The gateway theory, when applied to drug use, is the theory that the use of less deleterious drugs may lead to a future risk of using more dangerous hard drugs and/or crime. Recently, I was reading a book on backyard chicken raising, and I saw a reference to chickens as the “gateway animals.” In other words, once you get a chicken or four, within a few years you may very well find yourself living on a small plot of land out in the country, surrounded by goats, sheep, rabbits, rows of vegetables and canning supplies, and maybe even a cow or two.
I recognize that this might be an odd way to begin the story of how the inhabitants of a little house in a little neighborhood in Indianapolis wanted to live more self-sufficiently, but I realized, for us, chickens were not the gateway drug.

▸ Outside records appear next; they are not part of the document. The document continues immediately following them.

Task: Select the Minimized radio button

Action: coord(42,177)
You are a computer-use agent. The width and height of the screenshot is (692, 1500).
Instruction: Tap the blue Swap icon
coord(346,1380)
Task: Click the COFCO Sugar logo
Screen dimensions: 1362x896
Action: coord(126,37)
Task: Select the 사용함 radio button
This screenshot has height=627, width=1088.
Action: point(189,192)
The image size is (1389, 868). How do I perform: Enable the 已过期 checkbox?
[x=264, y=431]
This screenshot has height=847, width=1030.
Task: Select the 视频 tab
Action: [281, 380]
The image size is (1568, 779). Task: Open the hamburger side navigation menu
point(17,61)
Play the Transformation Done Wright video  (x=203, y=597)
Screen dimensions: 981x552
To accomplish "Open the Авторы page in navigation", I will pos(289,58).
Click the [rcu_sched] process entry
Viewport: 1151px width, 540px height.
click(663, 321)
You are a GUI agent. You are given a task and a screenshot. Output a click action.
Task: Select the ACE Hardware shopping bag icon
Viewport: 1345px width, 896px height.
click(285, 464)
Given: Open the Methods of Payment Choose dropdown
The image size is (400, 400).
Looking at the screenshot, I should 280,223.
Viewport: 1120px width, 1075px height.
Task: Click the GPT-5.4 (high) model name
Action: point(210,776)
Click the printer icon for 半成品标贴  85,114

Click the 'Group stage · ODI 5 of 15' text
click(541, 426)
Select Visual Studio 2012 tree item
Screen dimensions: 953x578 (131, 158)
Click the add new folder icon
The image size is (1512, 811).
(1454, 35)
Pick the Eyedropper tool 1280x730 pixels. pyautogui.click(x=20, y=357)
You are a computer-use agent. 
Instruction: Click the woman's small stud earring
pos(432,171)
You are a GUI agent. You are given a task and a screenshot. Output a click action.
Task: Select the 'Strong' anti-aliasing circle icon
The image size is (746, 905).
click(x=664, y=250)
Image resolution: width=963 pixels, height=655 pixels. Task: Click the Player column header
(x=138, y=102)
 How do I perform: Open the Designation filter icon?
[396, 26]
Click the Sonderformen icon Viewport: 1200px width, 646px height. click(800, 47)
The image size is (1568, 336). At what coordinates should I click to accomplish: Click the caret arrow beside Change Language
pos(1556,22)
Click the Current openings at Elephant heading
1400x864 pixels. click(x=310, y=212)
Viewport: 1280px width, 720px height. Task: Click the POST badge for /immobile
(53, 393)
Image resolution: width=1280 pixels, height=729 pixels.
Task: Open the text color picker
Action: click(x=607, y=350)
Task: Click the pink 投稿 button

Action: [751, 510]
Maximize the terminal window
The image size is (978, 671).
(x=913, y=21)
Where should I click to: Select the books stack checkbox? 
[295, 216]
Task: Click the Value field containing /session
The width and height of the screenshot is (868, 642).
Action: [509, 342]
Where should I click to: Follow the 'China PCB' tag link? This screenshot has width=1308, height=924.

In fact, worms were.
This is not to say that we didn’t already have not-so-latent do-it-yourself tendencies or a love for understanding where things come from, how they work, and, most importantly, how to do and make and, ultimately, live for ourselves. But I digress…
This blog will be a place where we share our trials, tribulations, digressions, and successes as we decide how we apply a more self-sufficient aesthetic to our own lives. Part diary, it’ll also simply help us keep track of what went swimmingly well and what we might be able to improve next season. I must emphasize that we don’t know quite what we’re getting ourselves into or have much of a clue what we’re doing, although who really does when they’re first setting out on some magic, chicken-related quest? We’ve got a lot of books and strong backs and brains. At the very least, I’m sure some of our predicaments will be mildly entertaining or outright ridiculous.
So to welcome the new year, I raise my glass to the worms. Yes, the worms, those lovely, unsung gateway animals living in a bin in our pantry who were responsible, in part, for setting us on the path to creating our very own space-farm continuum.